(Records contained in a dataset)
***

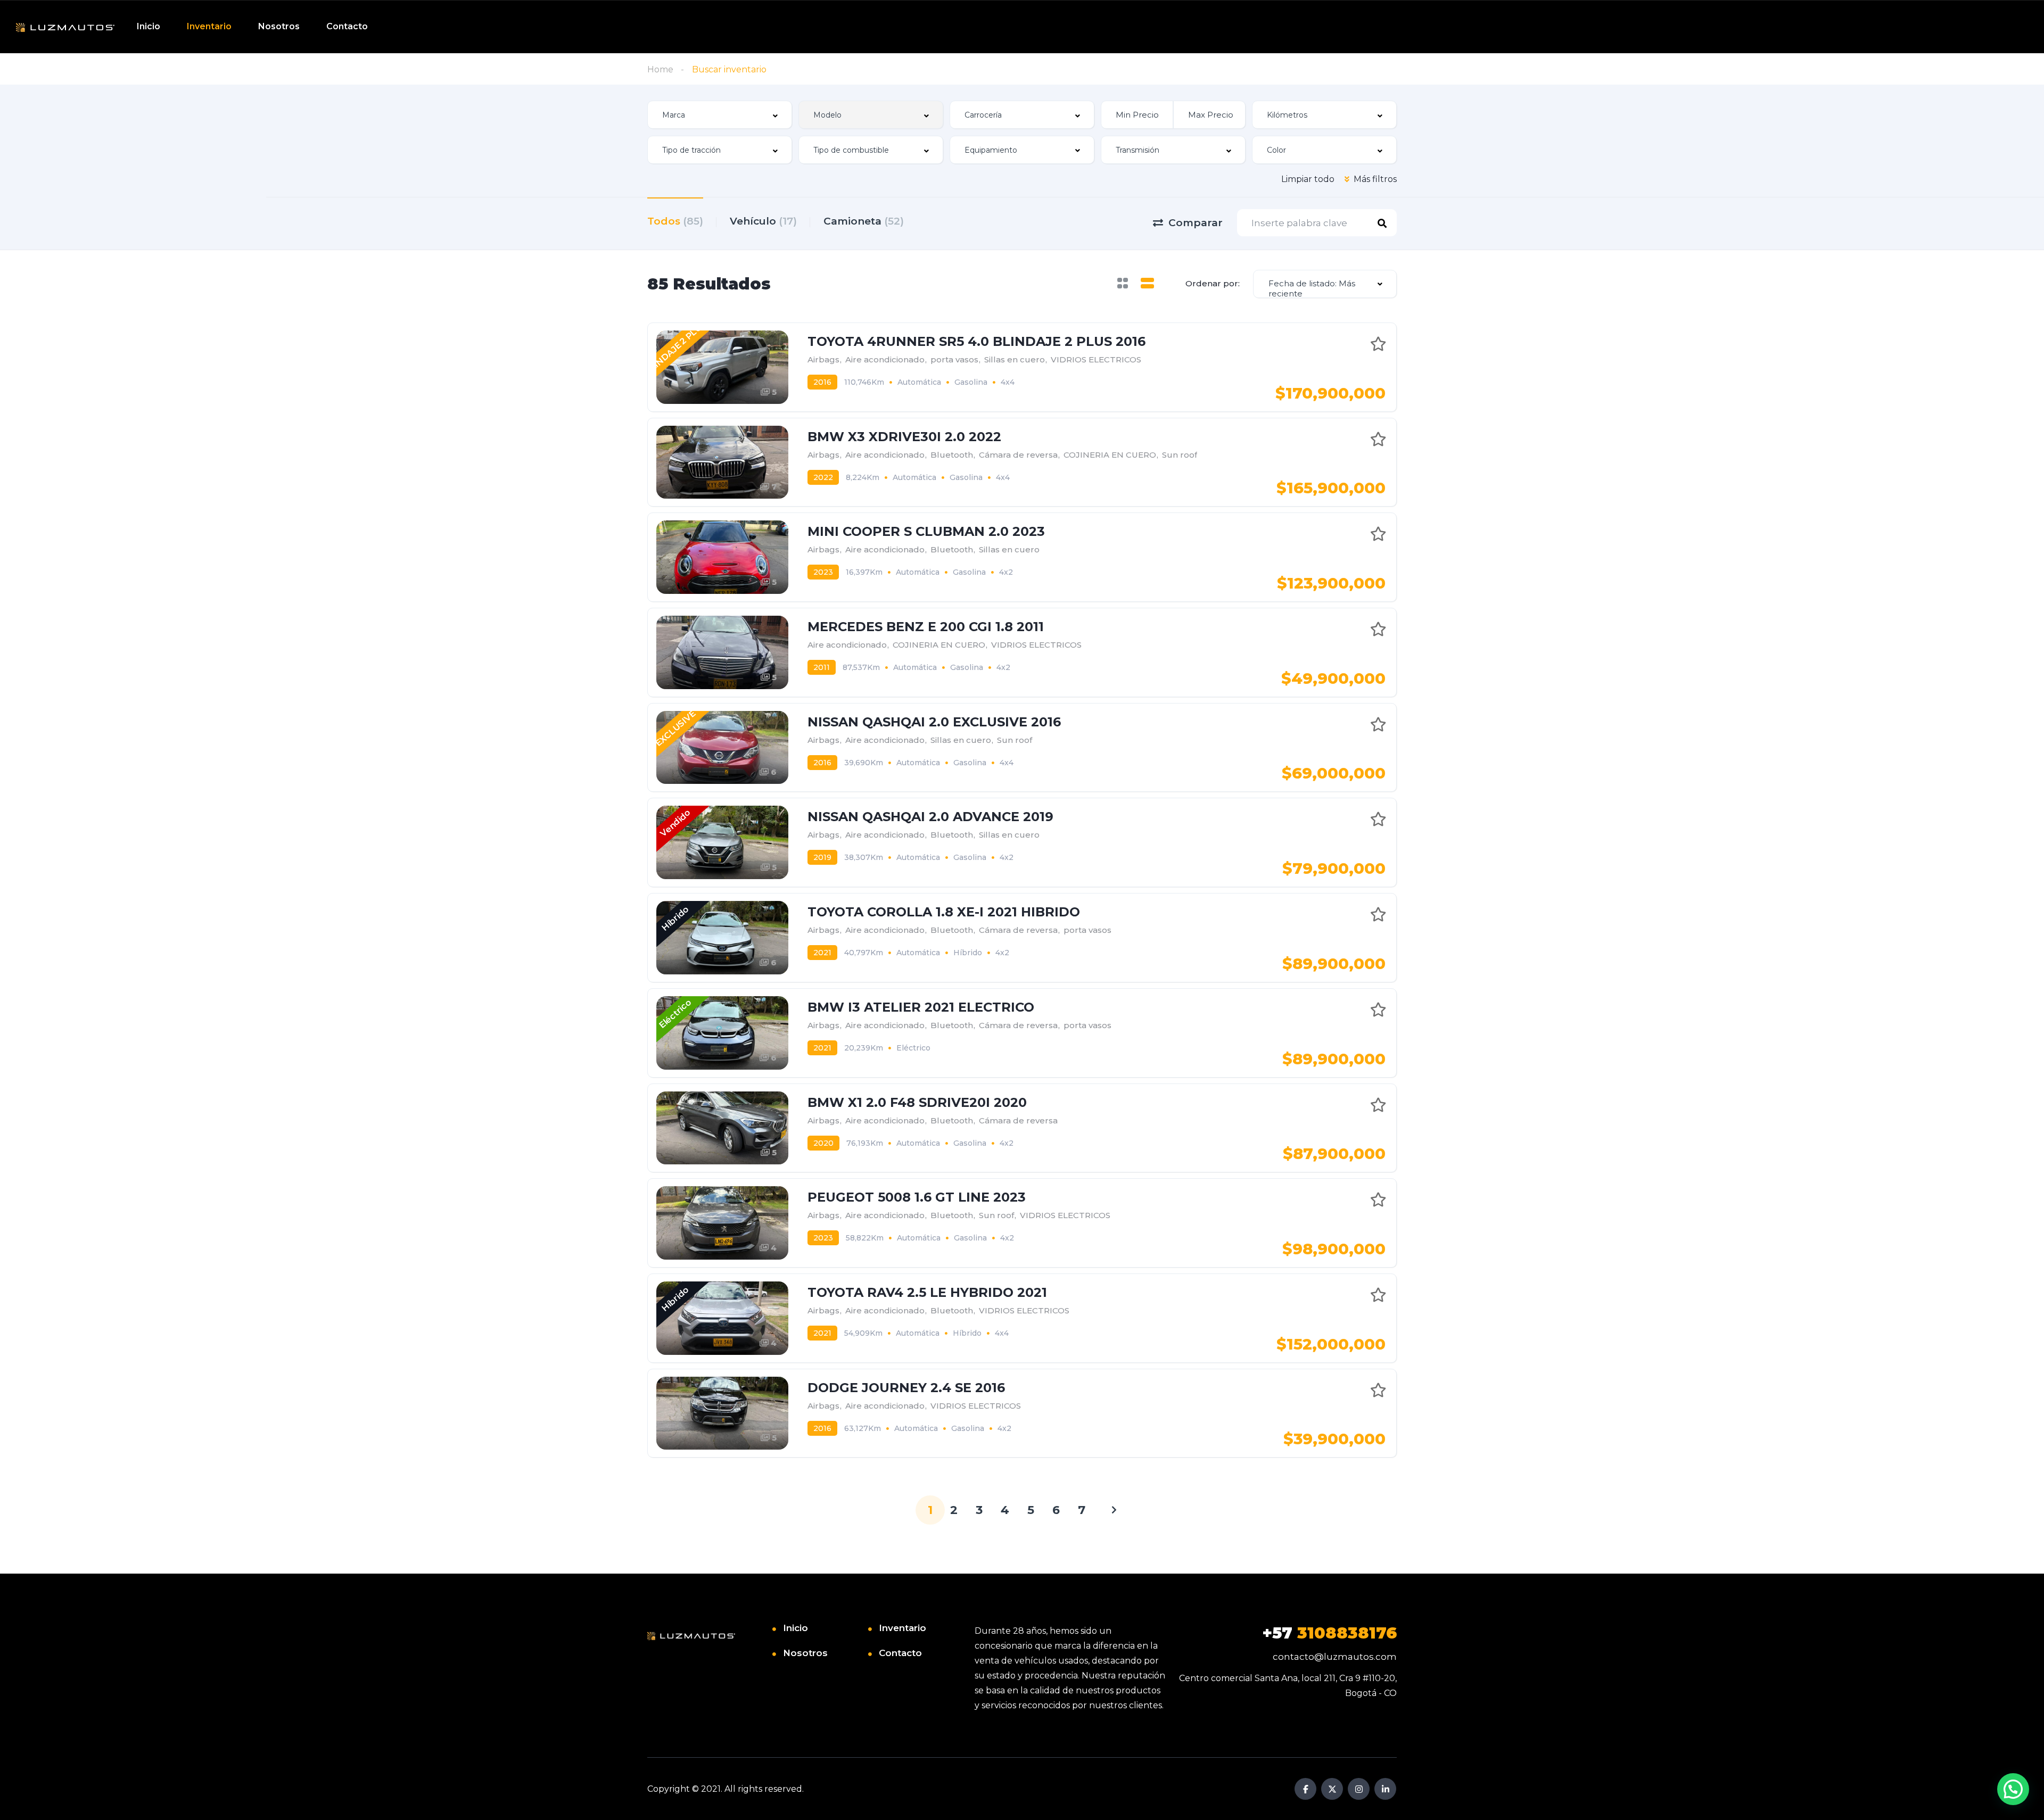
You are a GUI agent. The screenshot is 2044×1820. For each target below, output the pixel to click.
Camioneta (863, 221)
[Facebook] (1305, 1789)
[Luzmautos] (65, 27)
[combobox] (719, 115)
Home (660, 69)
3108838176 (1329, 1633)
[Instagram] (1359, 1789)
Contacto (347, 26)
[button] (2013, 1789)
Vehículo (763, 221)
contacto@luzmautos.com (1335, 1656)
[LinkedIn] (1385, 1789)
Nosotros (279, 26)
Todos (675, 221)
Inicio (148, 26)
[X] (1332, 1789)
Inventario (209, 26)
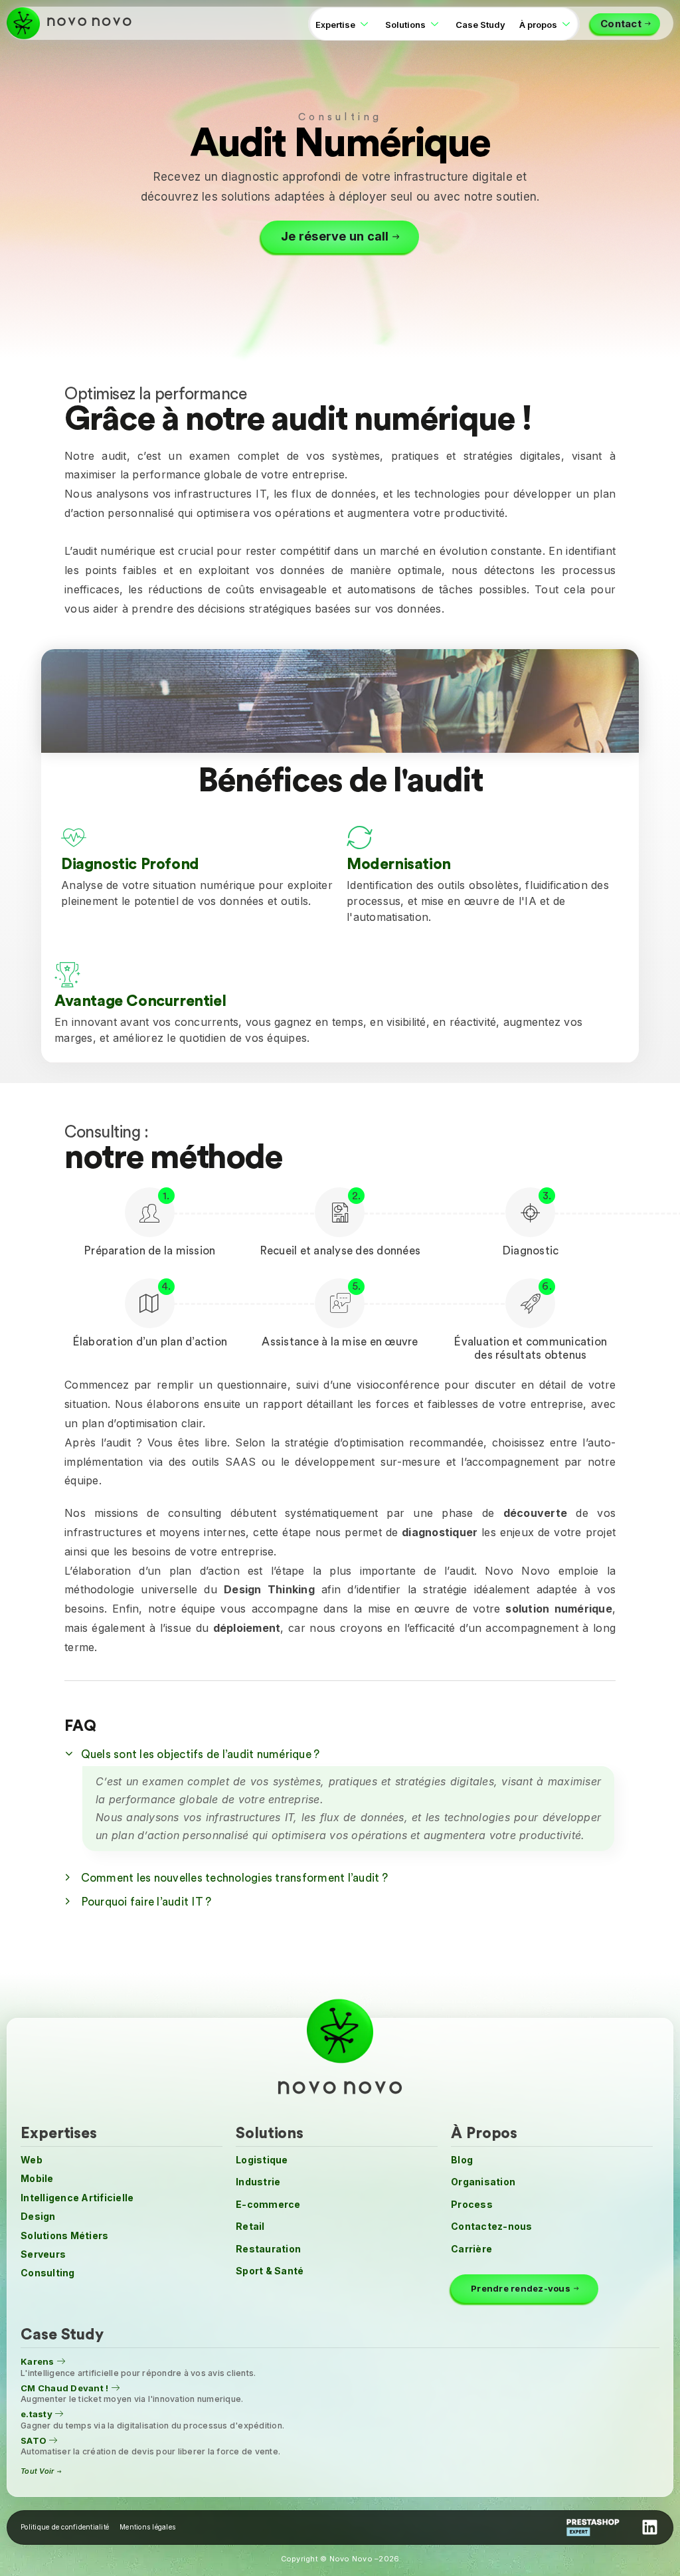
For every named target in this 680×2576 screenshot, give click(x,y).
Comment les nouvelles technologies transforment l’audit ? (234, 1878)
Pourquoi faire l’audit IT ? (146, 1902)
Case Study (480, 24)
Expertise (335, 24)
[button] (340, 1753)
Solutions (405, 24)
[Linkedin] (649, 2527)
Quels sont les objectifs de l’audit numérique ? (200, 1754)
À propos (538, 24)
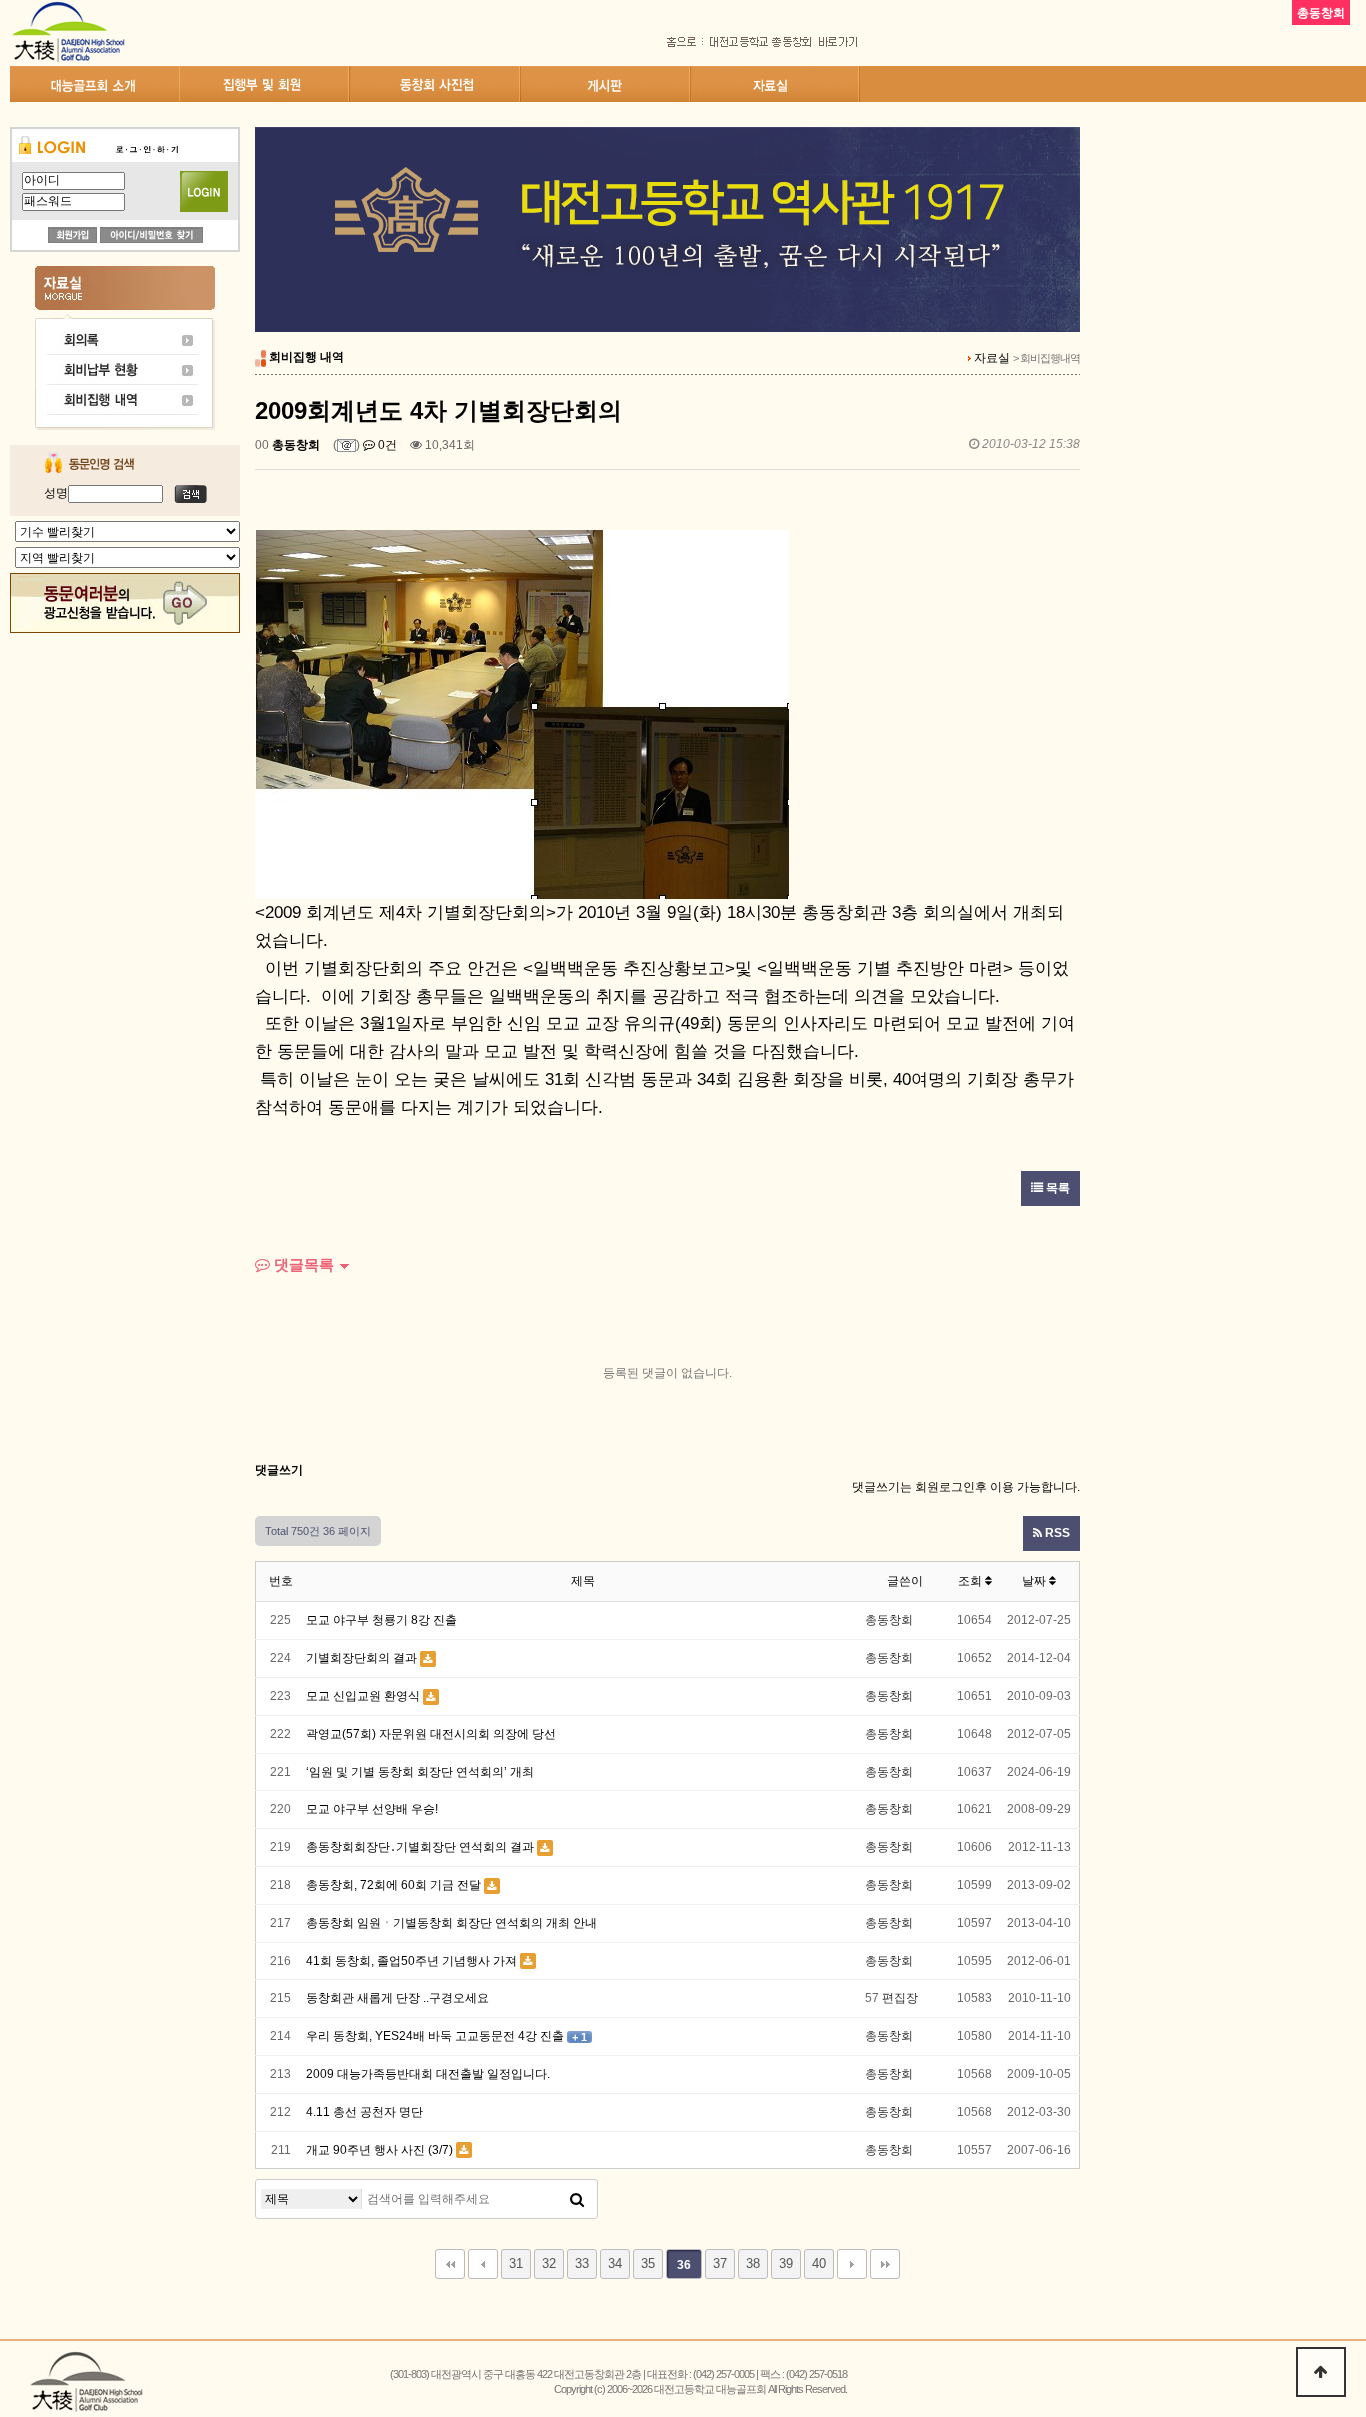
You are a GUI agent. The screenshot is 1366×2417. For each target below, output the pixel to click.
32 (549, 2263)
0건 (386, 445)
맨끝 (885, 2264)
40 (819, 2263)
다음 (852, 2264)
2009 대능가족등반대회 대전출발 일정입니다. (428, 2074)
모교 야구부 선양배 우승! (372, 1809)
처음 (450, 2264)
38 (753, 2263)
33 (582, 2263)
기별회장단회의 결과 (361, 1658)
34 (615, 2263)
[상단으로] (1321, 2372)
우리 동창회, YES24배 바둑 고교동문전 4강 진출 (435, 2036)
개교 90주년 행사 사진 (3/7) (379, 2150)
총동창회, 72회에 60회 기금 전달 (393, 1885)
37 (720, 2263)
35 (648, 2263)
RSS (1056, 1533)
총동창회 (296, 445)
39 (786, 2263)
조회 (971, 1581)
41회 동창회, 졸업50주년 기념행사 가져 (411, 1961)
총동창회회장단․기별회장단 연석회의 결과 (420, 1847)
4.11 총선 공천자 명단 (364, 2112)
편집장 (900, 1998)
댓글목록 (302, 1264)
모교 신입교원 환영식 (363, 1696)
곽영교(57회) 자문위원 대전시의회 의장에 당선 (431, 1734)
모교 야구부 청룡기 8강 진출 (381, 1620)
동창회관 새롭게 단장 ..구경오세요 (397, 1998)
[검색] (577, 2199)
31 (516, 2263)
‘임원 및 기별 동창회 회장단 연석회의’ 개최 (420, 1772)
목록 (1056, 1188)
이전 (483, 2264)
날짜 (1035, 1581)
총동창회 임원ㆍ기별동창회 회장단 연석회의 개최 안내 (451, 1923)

***

▶ [TASK DIRECTIONS] Return every line in the records that includes the string "click".

▶ [THE COMPLETED TASK]
You are a GUI agent. The screenshot is 2044×1820. For each target below, output the pixel to click.
For every named target in this 680×2576 screenshot, give click(x,y).
You are a GUI agent. The screenshot is 1366×2417. For each target below, output the pixel to click.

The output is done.